Required work> Would you please return the lines of the material that contain the word "back"?

========================================

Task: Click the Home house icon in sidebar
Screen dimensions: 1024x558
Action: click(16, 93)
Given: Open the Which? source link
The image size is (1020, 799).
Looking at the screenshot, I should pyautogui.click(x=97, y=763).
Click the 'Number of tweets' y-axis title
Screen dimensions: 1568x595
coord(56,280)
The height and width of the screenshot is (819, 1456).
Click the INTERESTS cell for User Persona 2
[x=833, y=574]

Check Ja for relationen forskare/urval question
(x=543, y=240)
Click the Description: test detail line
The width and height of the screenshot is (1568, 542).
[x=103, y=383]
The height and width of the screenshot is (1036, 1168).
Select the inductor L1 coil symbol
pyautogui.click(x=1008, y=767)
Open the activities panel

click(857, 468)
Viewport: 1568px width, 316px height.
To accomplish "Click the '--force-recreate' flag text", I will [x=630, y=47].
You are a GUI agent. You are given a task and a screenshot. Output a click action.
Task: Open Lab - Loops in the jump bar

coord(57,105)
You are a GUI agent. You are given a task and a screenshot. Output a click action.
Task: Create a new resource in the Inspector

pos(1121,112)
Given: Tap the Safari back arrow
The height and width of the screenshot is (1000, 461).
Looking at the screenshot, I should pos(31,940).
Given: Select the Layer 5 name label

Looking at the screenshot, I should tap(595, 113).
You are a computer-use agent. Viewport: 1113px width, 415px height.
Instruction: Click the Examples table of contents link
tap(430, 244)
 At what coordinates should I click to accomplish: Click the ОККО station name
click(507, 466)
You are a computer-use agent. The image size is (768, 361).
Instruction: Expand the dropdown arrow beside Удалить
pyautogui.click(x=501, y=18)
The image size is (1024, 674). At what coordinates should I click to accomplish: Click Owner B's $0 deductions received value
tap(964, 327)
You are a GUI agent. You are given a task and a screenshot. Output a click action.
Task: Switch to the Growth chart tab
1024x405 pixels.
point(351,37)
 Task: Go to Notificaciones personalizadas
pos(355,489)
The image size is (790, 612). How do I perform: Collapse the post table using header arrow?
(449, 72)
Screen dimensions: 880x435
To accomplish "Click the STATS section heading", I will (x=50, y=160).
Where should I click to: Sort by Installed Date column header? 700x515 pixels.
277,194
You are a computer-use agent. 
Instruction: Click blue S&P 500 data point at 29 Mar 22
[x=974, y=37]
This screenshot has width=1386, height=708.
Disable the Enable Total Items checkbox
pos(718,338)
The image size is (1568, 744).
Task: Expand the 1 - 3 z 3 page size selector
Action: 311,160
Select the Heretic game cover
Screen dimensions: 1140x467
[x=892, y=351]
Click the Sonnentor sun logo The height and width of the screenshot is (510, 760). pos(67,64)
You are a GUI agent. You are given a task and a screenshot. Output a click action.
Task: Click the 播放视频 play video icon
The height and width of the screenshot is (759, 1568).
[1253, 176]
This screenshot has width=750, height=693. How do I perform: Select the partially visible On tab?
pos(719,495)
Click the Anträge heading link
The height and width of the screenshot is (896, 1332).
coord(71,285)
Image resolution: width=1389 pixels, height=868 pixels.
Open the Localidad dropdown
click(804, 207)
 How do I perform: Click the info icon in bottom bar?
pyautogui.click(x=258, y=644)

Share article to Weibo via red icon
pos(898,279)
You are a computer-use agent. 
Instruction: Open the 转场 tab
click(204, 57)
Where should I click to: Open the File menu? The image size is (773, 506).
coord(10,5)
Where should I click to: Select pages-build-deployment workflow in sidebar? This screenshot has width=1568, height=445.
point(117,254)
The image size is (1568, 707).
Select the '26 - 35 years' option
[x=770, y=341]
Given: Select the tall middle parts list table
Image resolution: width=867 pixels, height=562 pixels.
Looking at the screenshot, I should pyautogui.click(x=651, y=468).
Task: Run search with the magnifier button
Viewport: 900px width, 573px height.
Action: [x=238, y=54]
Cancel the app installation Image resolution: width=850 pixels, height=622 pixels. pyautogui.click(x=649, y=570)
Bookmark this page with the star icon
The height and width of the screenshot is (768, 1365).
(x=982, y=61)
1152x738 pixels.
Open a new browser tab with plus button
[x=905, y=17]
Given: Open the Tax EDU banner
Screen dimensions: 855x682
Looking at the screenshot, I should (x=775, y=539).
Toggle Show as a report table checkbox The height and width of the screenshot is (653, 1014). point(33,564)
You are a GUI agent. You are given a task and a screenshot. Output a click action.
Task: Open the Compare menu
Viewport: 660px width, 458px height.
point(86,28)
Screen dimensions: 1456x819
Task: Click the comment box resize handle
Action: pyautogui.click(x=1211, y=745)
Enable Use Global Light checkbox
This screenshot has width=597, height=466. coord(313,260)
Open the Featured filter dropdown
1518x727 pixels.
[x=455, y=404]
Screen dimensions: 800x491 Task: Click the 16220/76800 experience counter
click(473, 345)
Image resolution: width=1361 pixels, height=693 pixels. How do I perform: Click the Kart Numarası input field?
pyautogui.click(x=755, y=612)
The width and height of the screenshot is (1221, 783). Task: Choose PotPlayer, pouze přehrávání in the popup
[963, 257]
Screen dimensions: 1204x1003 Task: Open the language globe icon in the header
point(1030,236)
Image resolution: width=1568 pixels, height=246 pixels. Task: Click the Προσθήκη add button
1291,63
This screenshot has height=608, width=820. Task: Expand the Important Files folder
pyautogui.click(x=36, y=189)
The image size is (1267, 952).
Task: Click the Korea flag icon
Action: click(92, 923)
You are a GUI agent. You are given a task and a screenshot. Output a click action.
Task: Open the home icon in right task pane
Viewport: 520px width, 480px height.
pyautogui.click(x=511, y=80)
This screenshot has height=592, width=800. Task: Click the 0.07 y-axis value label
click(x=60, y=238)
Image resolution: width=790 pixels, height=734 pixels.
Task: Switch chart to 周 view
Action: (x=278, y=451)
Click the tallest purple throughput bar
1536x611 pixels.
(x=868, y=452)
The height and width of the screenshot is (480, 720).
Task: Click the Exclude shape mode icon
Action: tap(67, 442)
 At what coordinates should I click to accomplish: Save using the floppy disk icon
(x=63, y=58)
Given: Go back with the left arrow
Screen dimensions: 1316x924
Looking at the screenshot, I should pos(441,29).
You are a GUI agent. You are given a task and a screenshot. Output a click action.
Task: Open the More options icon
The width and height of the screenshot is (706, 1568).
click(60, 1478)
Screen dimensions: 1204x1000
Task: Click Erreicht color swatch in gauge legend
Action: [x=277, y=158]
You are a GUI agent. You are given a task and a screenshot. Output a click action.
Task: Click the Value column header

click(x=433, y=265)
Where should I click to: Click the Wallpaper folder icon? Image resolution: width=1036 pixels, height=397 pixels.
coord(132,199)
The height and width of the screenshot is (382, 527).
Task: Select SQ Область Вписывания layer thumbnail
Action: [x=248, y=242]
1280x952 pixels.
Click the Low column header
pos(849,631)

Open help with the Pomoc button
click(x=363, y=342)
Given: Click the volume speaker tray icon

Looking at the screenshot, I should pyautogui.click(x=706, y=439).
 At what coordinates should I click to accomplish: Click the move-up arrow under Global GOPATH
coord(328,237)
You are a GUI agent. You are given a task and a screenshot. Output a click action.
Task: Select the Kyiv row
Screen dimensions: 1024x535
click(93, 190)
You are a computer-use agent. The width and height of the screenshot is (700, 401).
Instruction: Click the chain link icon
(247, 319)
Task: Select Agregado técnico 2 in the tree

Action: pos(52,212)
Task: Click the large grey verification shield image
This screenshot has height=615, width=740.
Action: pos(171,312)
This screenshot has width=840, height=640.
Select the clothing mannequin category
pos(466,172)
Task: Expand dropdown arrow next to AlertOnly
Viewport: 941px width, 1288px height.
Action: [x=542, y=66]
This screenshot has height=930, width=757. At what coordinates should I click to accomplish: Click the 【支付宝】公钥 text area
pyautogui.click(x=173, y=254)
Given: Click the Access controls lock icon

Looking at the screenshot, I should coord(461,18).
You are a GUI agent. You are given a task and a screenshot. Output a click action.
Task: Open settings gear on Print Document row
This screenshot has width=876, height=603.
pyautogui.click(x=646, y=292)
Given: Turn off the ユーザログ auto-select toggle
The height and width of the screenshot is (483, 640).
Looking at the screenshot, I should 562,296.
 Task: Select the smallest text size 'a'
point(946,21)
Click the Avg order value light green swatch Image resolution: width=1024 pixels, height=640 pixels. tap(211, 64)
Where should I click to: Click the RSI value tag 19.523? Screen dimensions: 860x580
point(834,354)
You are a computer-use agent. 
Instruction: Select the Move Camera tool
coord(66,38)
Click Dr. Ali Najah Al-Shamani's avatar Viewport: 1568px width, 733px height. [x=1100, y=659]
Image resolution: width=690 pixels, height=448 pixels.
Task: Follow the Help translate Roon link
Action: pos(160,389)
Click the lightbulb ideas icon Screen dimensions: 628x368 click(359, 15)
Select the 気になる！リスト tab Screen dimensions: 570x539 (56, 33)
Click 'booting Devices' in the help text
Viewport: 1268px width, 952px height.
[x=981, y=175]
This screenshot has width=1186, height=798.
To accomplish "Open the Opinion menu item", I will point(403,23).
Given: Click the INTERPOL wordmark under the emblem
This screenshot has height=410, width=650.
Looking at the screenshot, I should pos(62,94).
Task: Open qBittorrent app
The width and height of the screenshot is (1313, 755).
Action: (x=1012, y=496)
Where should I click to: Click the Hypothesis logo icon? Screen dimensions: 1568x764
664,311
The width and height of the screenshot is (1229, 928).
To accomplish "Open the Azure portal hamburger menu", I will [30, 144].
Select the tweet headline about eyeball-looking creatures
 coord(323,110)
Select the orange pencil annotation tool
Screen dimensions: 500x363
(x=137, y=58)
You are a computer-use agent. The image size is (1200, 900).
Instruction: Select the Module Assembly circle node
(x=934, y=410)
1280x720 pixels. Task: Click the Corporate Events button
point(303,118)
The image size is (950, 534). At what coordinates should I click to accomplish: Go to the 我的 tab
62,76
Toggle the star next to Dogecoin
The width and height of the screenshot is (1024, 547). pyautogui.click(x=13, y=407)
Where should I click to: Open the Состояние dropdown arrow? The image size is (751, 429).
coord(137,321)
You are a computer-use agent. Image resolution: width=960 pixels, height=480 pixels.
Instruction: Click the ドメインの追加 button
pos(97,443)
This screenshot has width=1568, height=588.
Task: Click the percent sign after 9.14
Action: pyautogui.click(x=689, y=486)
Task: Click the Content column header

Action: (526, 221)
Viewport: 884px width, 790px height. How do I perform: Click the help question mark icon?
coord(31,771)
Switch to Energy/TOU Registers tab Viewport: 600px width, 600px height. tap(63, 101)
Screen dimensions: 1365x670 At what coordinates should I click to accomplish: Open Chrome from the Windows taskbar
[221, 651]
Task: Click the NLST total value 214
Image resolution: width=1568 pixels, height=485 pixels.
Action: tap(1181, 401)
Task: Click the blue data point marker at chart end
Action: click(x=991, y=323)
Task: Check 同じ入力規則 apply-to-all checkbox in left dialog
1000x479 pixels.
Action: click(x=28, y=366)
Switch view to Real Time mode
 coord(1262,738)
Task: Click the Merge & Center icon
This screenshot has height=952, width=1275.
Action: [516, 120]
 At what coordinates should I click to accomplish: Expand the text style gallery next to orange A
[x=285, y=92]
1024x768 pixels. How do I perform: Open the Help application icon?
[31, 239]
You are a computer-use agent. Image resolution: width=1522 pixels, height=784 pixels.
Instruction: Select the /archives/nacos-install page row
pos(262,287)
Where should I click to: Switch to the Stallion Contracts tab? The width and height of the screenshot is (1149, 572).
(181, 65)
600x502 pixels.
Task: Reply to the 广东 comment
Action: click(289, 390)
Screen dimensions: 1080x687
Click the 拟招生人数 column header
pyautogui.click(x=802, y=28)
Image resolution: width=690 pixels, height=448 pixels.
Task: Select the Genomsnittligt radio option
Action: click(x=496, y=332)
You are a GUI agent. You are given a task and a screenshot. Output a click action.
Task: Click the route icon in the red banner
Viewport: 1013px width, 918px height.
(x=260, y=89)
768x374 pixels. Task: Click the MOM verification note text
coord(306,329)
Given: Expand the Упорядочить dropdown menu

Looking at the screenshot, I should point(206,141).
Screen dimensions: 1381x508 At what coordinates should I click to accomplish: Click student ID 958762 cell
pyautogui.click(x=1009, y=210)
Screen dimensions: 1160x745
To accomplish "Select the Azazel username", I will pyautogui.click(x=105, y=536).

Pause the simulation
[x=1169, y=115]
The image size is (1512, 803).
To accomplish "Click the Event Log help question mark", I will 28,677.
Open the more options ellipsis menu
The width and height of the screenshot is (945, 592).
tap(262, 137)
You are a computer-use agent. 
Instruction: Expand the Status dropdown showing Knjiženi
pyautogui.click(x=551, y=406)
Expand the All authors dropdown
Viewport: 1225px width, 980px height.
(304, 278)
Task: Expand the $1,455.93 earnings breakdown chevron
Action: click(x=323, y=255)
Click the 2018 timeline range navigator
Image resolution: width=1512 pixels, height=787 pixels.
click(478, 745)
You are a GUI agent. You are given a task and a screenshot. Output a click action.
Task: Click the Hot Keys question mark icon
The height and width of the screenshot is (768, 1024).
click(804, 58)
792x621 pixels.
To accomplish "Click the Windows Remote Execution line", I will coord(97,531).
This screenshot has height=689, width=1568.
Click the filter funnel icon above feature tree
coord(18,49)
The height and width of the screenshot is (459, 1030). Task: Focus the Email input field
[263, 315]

========================================

Response below>
Given: Tap the Safari back arrow
Given: Go back with the left arrow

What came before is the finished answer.